Komando śmierci, działające w latach 80. w strukturach bezpieki, mordowało ludzi niewygodnych dla komunistycznej władzy. "Newsweek" ujawnia szczegóły śledztwa IPN dotyczącego jednej z najpilniej strzeżonych tajemnic PRL.
(…) Nie mam żadnych dowodów na to, że zabójstwo mojej matki to sprawa polityczna - mówi dzisiaj senator Piesiewicz. Ale jest rozdygotany. Bo choć pewności nie ma, pewne skojarzenia wydają się oczywiste. Aniela Piesiewicz została skrępowana sznurem dokładnie tak, jak ks. Popiełuszko: pętla na szyi, pętla na nogach, obie połączone sznurkiem biegnącym wzdłuż pleców. Trudno mu mówić o tej tragedii. Matka była dla niego kimś naprawdę ważnym i wyjątkowym. Opowiada: jako jedna z pierwszych kobiet studiowała w Centralnym Instytucie Wychowania Fizycznego, potem ukończyła historię. Całe życie poświęciła wychowaniu dwóch synów i działalności społecznej. - Wspaniała kobieta, niesamowita osobowość - charakteryzuje matkę senator Piesiewicz. Patrzy przed siebie i zaczyna: To był 22 lipca 1989 roku.
(…)
Krzysztof Piesiewicz nie myślał o święcie. Wieczorami przychodził do matki, żeby podać jej lekarstwa.

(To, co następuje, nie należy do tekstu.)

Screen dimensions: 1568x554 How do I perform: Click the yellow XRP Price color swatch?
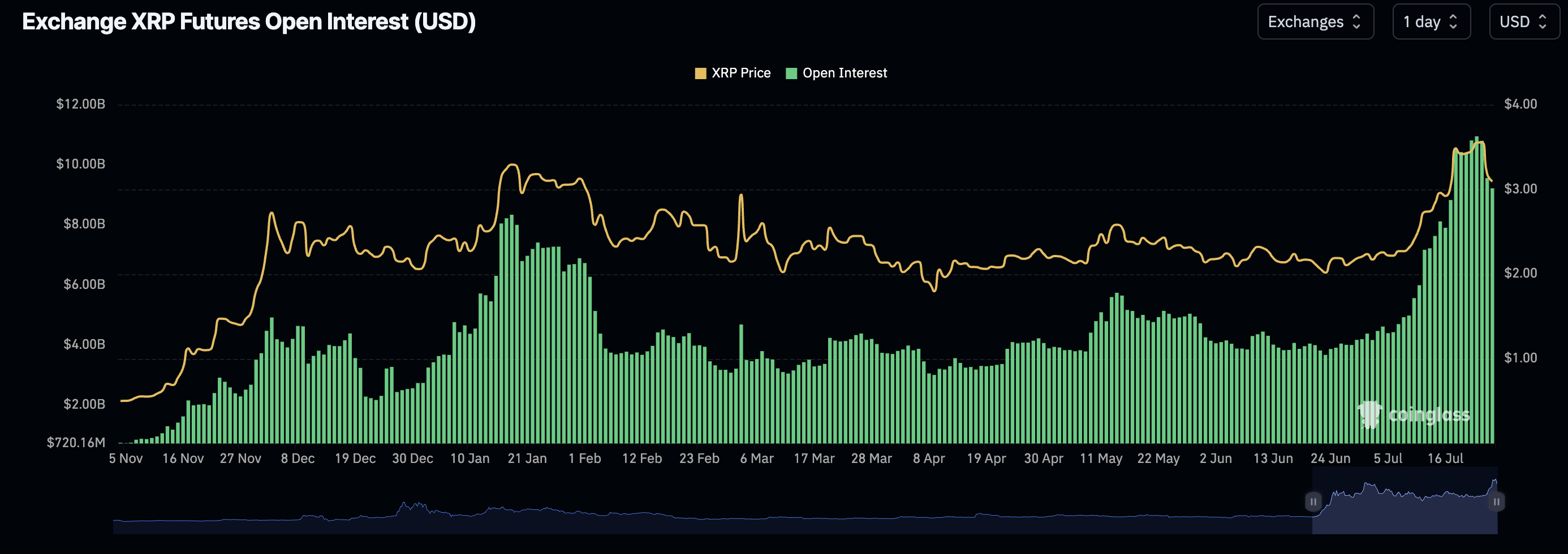tap(701, 73)
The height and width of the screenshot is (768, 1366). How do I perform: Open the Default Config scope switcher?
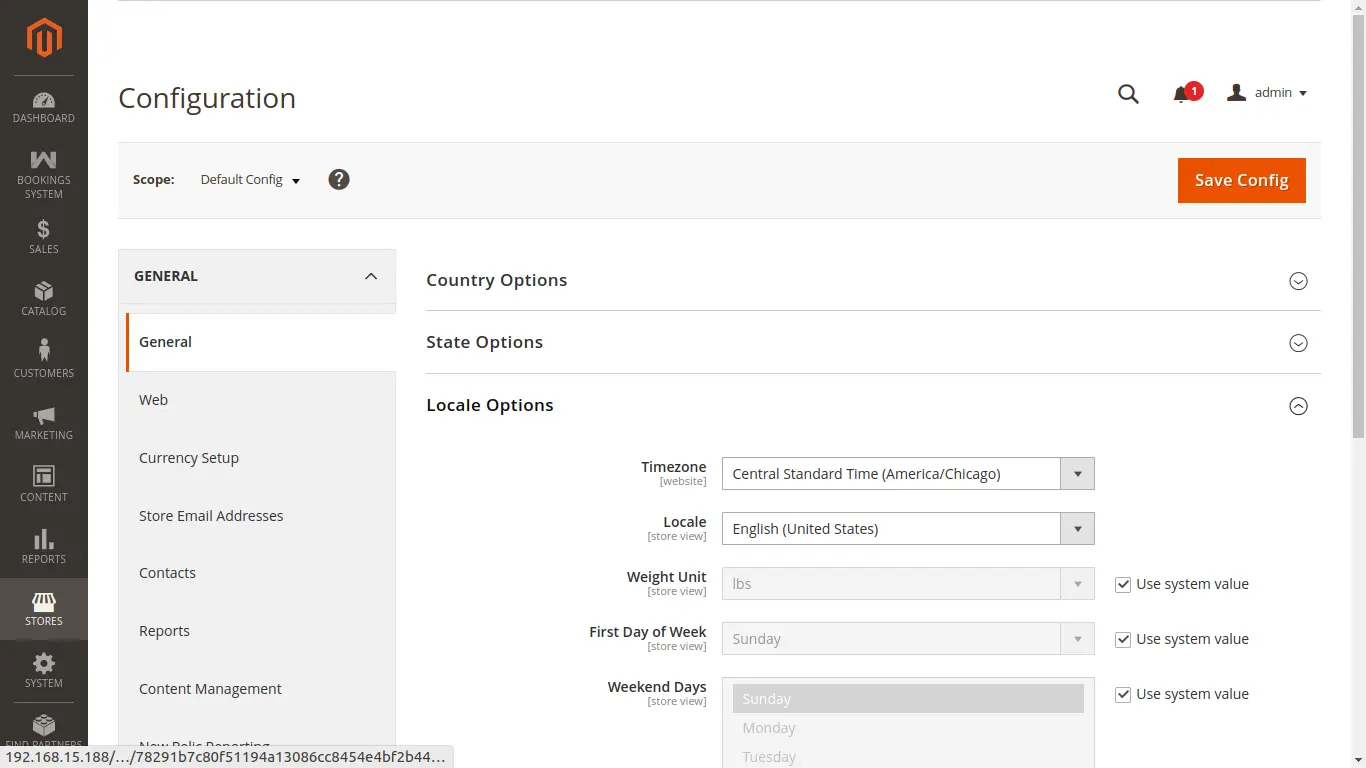tap(250, 180)
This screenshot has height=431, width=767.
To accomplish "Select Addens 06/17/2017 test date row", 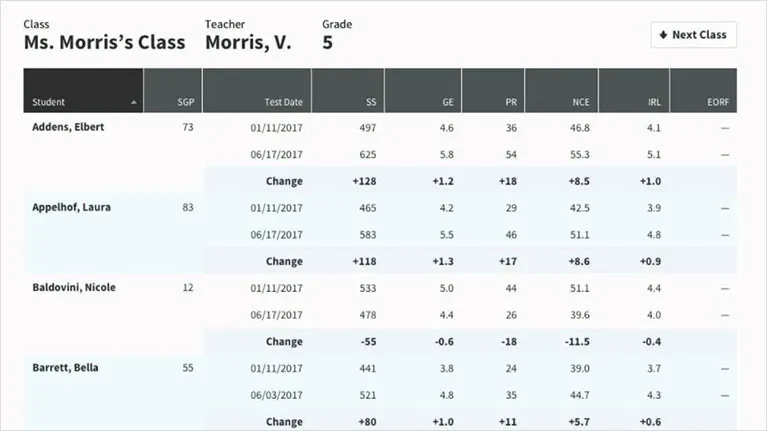I will (471, 155).
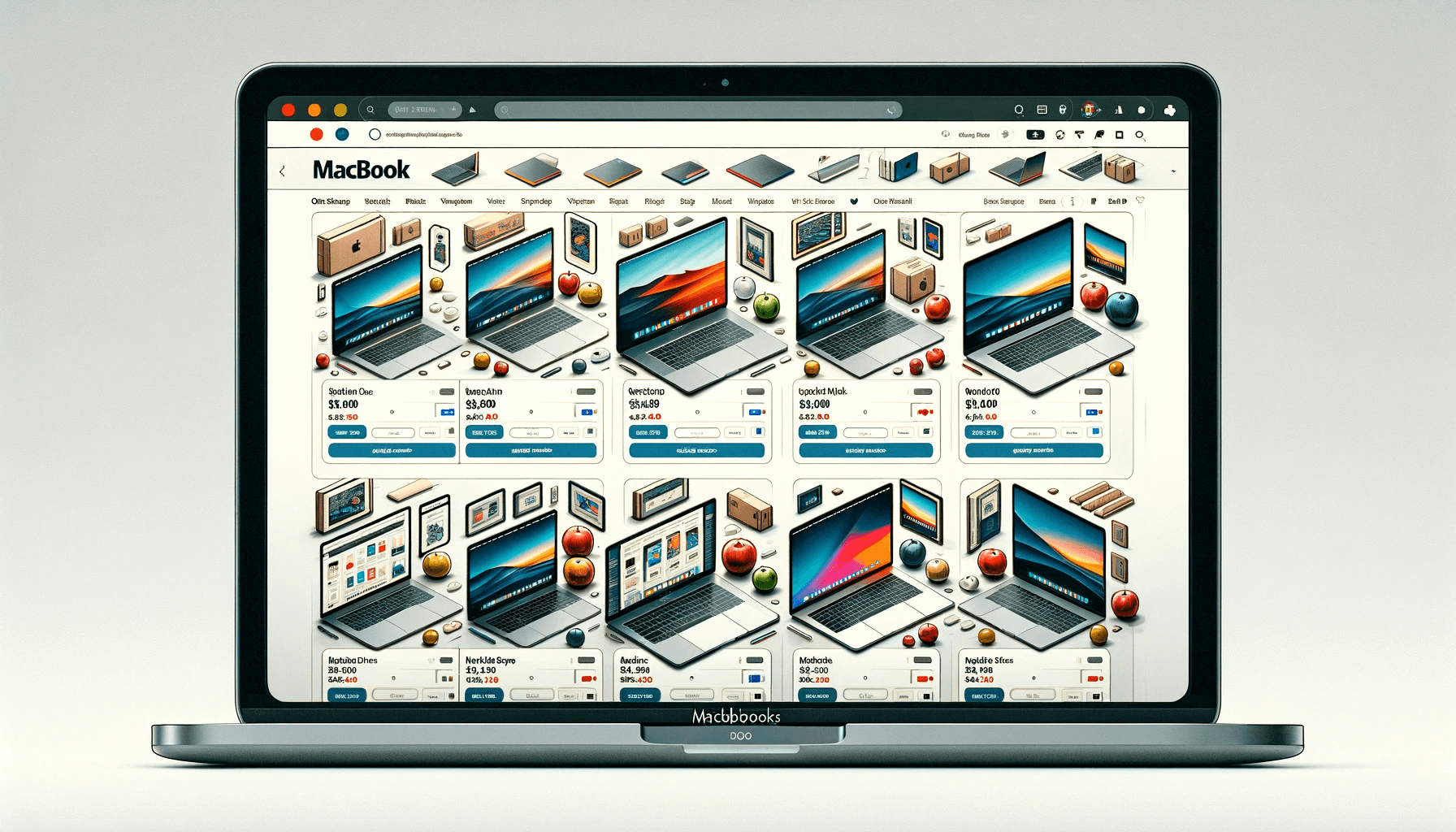Click the outlined heart icon at nav row end

tap(1140, 201)
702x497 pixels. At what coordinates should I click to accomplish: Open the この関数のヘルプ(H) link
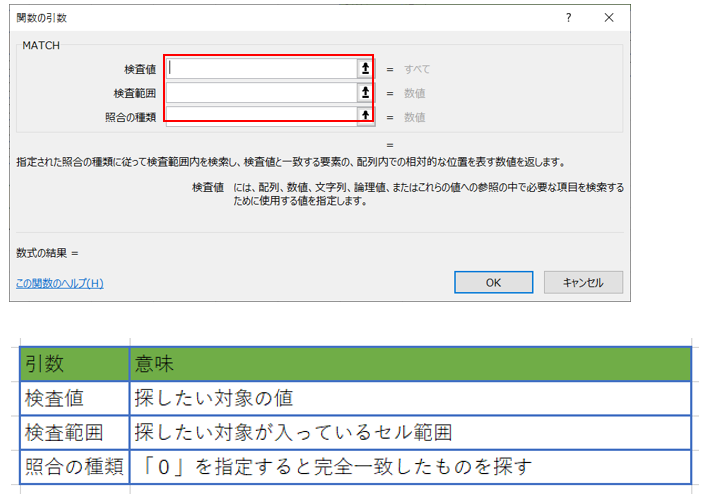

Jednak tego dnia przejechał obok jej mieszkania przy ul. Długiej i nawet nie wstąpił. - Nie wiem dlaczego - mówi. Następnego przedpołudnia znalazł ją martwą. Z jej mieszkania - tak samo jak z domu Grabińskich - nie zginęło nic wartościowego. Tuż przy drzwiach wejściowych "ktoś" postawił ogromną maczetę. Gdyby, jak zwykle, odwiedził ją tamtego wieczora, pewnie też by zginął. Więc myśli sobie dzisiaj, że to matka w jakiś niewytłumaczalny sposób go ostrzegła, nie pozwoliła zatrzymać samochodu przed swoim domem. Uderza go także inna rzecz - Aniela Piesiewicz była 82-letnią, schorowaną kobietą. Aby ją zabić, wystarczyłoby silniej pchnąć. A mordercy zadali sobie trud wiązania skomplikowanych węzłów. Więc może chcieli dać mu znak. Albo związali matkę i czekali na niego. Także sprawę zabójstwa Anieli Piesiewicz umorzono po roku z powodu niewykrycia sprawcy. - Nie chcę, nigdy nie chciałem, żeby to było zabójstwo polityczne. Bo gdyby chodziło o zwykłe morderstwo, czułbym się pewniej - wyrzuca z siebie senator Piesiewicz. Tłumaczy, że boi się spraw, w których nie wiadomo, jaki będzie koniec. A w tej nic nie wiadomo. Kilka dni temu zadzwonił do niego prokurator z IPN-u, prosił o spotkanie. Spotka się, ale czy Instytut Pamięci Narodowej jest w stanie odpowiedzieć na pytanie: kto zabił i dlaczego? (…)
(”W służbie zbrodni”, Newsweek nr 17/05 str. 66)
http://edu.newsweek.pl/artykuly/artykul.asp?Artykul=211
Wszystko, co napisane wyżej, stanowi wyjątek z artykułu Newsweeka sprzed lat. Ode mnie pochodzi wytłuszczenie fragmentu: Nie chcę, nigdy nie chciałem, żeby to było zabójstwo polityczne. Bo gdyby chodziło o zwykłe morderstwo, czułbym się pewniej - wyrzuca z siebie senator Piesiewicz. Tłumaczy, że boi się spraw, w których nie wiadomo, jaki będzie koniec. A w tej nic nie wiadomo.
Nie wydaje mi się, żeby jakikolwiek komentarz do tego miał sens. Żadne sugestie nie dadzą się ani udowodnić, ani wykluczyć, a każda próba dyskusji zamieni się w dywagacje. Tak jak we wszystkich sprawach między „ludźmi honoru” i ich ofiarami.